— Activity —
For the material below, return exactly the lines starting at the one holding "Where should I" and ending at the one holding "Task: Focus the Find secret versions field", counting both as part of the range.

— Data for processing —
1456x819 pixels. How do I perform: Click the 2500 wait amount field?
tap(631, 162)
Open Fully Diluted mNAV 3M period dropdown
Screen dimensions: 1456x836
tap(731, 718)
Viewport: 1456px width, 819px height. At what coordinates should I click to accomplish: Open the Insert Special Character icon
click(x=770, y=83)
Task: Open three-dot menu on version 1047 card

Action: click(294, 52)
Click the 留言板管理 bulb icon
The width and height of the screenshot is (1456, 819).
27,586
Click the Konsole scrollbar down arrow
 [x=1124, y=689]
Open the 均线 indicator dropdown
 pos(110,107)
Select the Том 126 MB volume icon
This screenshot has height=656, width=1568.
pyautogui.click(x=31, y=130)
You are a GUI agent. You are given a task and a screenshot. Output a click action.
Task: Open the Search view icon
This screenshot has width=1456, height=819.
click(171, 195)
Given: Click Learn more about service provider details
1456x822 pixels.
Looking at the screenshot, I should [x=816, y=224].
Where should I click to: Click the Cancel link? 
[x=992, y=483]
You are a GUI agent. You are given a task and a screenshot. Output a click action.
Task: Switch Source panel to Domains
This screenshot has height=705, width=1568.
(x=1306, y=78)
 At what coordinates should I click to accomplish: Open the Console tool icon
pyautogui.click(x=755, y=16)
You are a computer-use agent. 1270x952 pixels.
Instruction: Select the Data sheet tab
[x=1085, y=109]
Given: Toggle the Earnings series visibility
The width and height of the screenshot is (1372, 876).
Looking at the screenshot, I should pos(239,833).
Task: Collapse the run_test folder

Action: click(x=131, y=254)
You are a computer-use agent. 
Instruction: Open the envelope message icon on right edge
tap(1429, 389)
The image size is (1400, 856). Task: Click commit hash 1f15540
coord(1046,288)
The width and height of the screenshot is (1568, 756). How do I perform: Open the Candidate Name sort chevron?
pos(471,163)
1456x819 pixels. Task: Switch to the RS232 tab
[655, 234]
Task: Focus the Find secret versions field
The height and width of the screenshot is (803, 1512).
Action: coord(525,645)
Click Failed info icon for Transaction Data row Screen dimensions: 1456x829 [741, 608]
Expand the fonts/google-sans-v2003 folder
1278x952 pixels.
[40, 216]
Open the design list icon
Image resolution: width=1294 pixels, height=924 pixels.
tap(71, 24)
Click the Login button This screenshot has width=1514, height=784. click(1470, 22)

— Task response —
Where should I click to: Click the Cancel link? 
[x=992, y=483]
You are a GUI agent. You are given a task and a screenshot. Output a click action.
Task: Switch Source panel to Domains
This screenshot has height=705, width=1568.
(x=1306, y=78)
 At what coordinates should I click to accomplish: Open the Console tool icon
pyautogui.click(x=755, y=16)
You are a computer-use agent. 1270x952 pixels.
Instruction: Select the Data sheet tab
[x=1085, y=109]
Given: Toggle the Earnings series visibility
The width and height of the screenshot is (1372, 876).
Looking at the screenshot, I should pos(239,833).
Task: Collapse the run_test folder

Action: click(x=131, y=254)
You are a computer-use agent. 
Instruction: Open the envelope message icon on right edge
tap(1429, 389)
The image size is (1400, 856). Task: Click commit hash 1f15540
coord(1046,288)
The width and height of the screenshot is (1568, 756). How do I perform: Open the Candidate Name sort chevron?
pos(471,163)
1456x819 pixels. Task: Switch to the RS232 tab
[655, 234]
Task: Focus the Find secret versions field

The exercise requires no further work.